Natascha Harvey, project coordinator for Les EssentiElles, adds, “for a lot of people, when you say ‘rape’ they think of a stranger in a back alley. But the reality is that in the Yukon, 92 per cent of sexualized assaults are committed by someone the victim knows. 

“We target everyone — men and women. The more people are aware about sexualized assaults, the less likely they will be to look away next time it takes place in front of them.”

This year, the slogan of the campaign is “Ask For It, Get Consent”.

Harvey explains that the original “Consent Is Sexy” campaign sent mixed messages: “We want people to think of sexual consent as something fun, but no one should feel obliged to give consent in order to be sexy. Consent isn’t just sexy, it’s the law.”

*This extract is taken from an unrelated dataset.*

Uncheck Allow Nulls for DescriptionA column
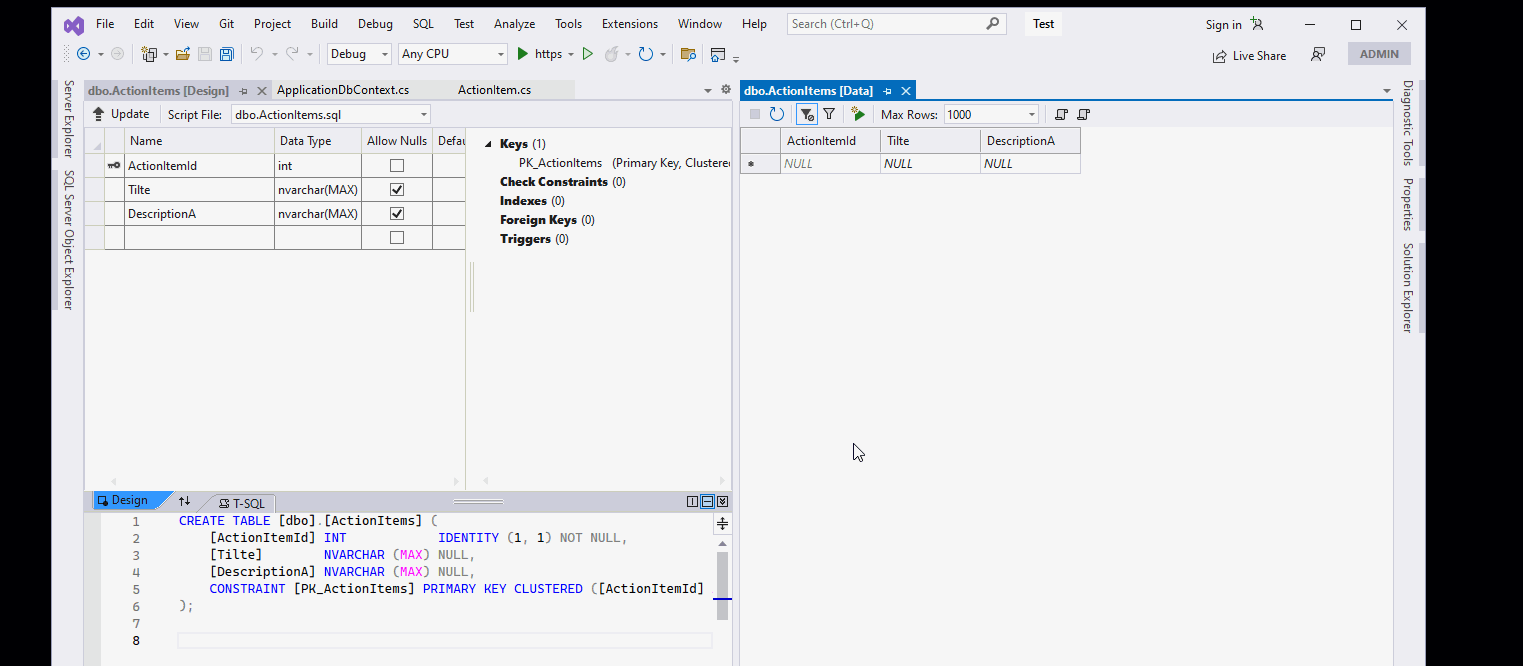This screenshot has height=666, width=1523. (x=397, y=213)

Carlson explains they are also stepping away from campaigns like the Edmonton “Don’t Be That Guy” campaign that condemns the assaulters.

“We have a very positive and pro-active approach that encourages people to ask for consent and to understand what a sexualized assault is. We don’t want anyone to feel accused or defensive.”

For future campaigns, Les Essentielles want to extend the reach of consent campaigns to sporting events and bars.

“We want to target more places and events where there are social interactions in contact of alcohol,” says Harvey.

Carlson explains that attitudes towards alcohol can lead to sexualized assault: “Alcohol is too often seen as a legitimate way to sleep with someone.”